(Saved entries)
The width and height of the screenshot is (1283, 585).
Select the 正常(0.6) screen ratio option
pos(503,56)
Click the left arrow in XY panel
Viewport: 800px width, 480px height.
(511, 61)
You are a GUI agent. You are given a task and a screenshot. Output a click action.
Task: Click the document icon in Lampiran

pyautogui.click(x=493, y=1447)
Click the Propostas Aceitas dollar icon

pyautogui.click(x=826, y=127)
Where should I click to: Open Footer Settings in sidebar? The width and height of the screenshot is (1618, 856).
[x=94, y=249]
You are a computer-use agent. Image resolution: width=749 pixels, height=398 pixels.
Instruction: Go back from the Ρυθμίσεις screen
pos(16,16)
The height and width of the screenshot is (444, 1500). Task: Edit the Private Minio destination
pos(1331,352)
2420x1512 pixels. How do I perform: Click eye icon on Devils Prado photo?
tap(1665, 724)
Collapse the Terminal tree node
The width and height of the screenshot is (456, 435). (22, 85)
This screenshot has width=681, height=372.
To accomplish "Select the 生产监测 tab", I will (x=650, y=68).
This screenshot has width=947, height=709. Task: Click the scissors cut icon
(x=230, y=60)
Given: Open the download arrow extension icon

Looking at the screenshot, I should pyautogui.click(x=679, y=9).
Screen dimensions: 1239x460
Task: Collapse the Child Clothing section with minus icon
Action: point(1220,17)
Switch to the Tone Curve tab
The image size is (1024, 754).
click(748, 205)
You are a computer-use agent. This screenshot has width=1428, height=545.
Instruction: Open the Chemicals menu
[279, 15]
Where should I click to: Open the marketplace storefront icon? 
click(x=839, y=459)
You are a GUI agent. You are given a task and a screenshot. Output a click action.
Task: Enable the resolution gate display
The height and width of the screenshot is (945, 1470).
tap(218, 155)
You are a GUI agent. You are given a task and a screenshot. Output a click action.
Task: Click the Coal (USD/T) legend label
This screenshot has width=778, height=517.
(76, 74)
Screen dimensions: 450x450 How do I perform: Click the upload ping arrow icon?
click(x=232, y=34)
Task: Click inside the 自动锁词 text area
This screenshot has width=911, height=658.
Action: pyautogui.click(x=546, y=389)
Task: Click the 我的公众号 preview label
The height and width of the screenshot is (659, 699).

-- What to do --
List every line in the records above that contains the word "computer".

-- Solution for this exercise --
You are a computer-use agent. Image resolution: width=749 pixels, height=398 pixels.
You are a computer-use agent. This screenshot has width=1428, height=545.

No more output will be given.